PowerShell 7 ups the telemetry but… hey… is that an off switch?

Microsoft emitted a fresh preview of command-line darling PowerShell 7 last night, highlighting some additional slurping – and how to shut it off.

PowerShell 7 Preview 3, which is built on .NET Core 3.0 Preview 8, is the latest step on the way to final release at the end of 2019 and a potential replacement for the venerable PowerShell 5.1.

The first preview dropped back in May and the gang has made solid progress since. This time around, the team has opted to switch on all experimental features of the command-line shell by default in order to get more feedback on whether those features are worth the extra effort to gain “stable” status.

[…]

there are a number of useful features, some targeted squarely at Windows (stripping away reasons to stay with PowerShell 7’s more Windows-focused ancestors) and others that simply make life easy for script fans. The ability to stick a -Parallel parameter to ForEach-Object in order to execute scriptblocks in parallel is a good example, as is a -ThrottleLimit parameter to keep the thread usage under control.

Preview 3 and Telemetry

However, it’s not all good news. Lee, with impressive openness, highlighted the extra telemetry PowerShell would be capturing with this release. Microsoft’s Sydney Smith provided further details and, perhaps more importantly for some users, explained how to turn the slurping off.

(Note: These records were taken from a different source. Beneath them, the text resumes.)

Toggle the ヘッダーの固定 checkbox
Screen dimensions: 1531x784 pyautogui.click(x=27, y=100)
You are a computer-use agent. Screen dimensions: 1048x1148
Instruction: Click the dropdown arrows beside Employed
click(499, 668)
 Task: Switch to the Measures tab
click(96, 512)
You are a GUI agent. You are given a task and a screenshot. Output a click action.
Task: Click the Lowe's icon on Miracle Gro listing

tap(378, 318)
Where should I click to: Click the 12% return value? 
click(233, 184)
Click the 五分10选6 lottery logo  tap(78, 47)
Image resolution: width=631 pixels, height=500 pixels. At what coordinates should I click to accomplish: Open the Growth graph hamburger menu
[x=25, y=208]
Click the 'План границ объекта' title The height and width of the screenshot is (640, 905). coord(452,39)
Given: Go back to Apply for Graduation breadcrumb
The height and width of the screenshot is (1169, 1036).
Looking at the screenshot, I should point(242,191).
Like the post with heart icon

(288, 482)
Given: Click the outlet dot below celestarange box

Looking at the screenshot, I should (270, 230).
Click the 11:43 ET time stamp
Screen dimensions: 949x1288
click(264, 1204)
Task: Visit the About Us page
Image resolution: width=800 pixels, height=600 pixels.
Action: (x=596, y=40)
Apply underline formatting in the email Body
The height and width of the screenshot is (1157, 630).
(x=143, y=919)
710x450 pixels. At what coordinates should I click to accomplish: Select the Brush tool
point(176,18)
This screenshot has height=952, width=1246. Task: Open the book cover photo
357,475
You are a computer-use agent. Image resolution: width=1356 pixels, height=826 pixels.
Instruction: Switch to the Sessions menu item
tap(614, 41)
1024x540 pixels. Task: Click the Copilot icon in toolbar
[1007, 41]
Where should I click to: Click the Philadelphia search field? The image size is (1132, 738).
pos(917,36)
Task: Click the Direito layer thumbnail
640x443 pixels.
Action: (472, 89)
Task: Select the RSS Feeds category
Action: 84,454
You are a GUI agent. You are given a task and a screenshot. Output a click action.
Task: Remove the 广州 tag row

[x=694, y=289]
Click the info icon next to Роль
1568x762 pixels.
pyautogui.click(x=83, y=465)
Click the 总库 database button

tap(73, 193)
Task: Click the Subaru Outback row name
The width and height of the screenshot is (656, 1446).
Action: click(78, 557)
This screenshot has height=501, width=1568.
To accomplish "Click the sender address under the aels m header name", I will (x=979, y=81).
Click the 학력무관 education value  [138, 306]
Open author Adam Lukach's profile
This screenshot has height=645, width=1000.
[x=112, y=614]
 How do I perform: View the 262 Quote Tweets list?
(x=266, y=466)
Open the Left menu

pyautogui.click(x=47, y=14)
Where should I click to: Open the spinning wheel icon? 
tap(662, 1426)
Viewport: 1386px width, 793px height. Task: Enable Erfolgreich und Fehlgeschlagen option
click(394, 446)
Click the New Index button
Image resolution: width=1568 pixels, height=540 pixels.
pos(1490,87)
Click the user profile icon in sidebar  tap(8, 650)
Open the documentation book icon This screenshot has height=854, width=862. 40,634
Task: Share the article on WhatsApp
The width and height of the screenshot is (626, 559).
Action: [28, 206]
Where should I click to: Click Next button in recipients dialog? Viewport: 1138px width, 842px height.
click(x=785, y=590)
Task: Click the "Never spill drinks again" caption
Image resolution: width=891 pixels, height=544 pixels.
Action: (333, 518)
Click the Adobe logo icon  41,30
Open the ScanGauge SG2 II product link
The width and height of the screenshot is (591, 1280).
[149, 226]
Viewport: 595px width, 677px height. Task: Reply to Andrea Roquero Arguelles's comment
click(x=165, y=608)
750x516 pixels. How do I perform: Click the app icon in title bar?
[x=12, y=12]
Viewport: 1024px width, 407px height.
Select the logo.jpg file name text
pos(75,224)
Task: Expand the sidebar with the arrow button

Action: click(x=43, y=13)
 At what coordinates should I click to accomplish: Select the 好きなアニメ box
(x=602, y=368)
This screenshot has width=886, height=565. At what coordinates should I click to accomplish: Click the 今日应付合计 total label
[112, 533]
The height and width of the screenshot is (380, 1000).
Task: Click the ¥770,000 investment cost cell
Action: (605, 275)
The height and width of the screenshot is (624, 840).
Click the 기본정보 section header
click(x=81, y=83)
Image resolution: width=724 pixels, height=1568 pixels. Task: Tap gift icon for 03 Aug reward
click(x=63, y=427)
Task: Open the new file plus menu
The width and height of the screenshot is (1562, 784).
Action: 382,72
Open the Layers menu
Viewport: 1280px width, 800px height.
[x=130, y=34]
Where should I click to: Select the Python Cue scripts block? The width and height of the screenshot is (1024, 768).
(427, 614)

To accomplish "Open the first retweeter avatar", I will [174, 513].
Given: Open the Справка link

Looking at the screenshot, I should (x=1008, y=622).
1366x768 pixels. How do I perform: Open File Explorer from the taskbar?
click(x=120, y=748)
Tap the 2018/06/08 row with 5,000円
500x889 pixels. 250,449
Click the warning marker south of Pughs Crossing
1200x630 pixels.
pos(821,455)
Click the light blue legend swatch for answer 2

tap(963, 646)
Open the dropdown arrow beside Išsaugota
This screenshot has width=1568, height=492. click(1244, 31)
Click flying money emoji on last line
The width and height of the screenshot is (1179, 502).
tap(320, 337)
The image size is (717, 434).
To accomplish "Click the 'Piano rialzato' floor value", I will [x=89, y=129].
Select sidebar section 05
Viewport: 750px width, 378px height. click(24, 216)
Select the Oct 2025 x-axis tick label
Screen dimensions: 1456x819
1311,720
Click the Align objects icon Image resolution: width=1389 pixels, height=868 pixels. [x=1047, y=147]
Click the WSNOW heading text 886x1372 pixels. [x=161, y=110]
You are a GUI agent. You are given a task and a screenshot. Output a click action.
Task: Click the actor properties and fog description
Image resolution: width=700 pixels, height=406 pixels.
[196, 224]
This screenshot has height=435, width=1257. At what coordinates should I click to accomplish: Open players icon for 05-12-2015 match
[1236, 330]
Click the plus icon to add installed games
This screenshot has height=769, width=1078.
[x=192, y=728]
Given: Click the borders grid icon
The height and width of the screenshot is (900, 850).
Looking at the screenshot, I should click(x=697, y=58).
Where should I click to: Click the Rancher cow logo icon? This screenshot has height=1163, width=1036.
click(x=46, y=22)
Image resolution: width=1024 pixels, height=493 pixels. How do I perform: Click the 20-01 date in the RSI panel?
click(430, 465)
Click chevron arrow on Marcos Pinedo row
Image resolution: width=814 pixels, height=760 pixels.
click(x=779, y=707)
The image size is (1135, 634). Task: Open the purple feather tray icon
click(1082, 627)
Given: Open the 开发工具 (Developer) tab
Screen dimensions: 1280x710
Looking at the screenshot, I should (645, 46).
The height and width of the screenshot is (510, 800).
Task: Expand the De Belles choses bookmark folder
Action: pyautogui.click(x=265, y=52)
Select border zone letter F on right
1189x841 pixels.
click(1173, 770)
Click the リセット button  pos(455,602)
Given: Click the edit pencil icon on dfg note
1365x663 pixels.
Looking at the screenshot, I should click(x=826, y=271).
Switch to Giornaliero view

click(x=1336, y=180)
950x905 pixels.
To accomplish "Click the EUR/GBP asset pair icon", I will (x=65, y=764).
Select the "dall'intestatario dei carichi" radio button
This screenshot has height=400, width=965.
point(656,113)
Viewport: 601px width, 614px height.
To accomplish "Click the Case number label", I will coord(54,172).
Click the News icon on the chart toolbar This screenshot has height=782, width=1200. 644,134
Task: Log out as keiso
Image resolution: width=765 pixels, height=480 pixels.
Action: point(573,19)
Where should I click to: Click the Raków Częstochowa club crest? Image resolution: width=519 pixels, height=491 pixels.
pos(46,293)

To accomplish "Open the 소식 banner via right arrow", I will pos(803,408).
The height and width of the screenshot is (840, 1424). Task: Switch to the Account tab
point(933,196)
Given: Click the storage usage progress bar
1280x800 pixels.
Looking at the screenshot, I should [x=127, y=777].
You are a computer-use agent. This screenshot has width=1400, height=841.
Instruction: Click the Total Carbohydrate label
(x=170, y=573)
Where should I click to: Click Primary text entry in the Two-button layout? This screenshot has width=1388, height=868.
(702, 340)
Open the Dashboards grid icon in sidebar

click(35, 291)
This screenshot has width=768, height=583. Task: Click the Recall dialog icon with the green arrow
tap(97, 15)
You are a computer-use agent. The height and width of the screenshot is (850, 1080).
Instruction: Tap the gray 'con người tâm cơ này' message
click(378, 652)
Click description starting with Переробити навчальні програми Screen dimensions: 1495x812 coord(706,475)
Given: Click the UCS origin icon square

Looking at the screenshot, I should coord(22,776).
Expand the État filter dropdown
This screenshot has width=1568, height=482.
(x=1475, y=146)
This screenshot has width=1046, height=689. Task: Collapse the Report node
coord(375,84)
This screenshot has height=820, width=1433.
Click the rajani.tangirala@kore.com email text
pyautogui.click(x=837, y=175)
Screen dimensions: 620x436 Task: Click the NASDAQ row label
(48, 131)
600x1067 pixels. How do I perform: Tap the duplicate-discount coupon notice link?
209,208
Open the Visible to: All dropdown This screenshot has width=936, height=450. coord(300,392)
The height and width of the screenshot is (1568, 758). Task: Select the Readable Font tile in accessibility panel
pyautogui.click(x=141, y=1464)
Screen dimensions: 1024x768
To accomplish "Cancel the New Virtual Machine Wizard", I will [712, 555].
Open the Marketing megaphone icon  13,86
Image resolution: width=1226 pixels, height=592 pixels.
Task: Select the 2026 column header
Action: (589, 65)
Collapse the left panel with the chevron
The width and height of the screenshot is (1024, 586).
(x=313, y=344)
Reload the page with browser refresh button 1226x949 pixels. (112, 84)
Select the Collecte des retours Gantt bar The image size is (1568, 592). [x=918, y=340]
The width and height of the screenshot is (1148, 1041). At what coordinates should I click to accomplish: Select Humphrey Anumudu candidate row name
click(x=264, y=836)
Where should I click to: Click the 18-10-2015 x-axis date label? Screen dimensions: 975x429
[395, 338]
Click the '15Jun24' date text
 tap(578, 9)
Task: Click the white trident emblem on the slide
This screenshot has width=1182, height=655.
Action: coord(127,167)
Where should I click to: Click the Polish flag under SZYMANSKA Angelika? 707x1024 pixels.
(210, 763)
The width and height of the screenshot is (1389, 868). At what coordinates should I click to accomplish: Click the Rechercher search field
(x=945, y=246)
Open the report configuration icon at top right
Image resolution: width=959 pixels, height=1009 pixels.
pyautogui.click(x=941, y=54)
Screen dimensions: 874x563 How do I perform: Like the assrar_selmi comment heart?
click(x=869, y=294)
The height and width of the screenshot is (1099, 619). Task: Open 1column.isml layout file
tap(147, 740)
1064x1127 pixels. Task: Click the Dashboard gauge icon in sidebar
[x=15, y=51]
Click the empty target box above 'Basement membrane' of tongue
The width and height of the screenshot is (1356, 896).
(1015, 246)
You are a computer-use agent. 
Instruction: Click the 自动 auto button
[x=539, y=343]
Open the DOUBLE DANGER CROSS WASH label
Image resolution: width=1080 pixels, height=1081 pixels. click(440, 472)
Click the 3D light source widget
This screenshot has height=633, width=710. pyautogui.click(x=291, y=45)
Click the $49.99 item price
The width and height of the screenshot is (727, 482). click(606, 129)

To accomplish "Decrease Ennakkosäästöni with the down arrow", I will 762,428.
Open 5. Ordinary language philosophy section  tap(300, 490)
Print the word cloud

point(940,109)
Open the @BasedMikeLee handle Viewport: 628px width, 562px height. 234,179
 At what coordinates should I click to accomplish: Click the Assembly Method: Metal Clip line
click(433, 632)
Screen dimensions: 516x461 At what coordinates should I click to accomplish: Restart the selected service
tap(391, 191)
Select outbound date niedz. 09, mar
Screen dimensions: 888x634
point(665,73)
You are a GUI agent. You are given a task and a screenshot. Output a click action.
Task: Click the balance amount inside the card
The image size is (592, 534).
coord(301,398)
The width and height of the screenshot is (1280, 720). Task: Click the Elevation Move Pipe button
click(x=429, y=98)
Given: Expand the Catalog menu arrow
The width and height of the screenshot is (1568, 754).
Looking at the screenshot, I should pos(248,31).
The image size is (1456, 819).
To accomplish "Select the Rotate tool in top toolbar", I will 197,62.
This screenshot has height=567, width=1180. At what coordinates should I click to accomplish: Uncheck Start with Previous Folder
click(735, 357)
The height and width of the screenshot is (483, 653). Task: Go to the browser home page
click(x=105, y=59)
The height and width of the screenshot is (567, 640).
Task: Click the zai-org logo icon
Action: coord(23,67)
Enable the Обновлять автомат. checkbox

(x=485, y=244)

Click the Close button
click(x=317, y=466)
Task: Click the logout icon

New data points being collected include counts of application types such as Cmdlets and Functions, hosted sessions and PowerShell starts by type (API vs Console).

[…]

for the benefit of those who get twitchy about the slurping of data, Smith highlighted the POWERSHELL_TELEMETRY_OPTOUT environment variable, which can be set to the true, yes or 1 to stop PowerShell squirting anything back at Redmond’s servers.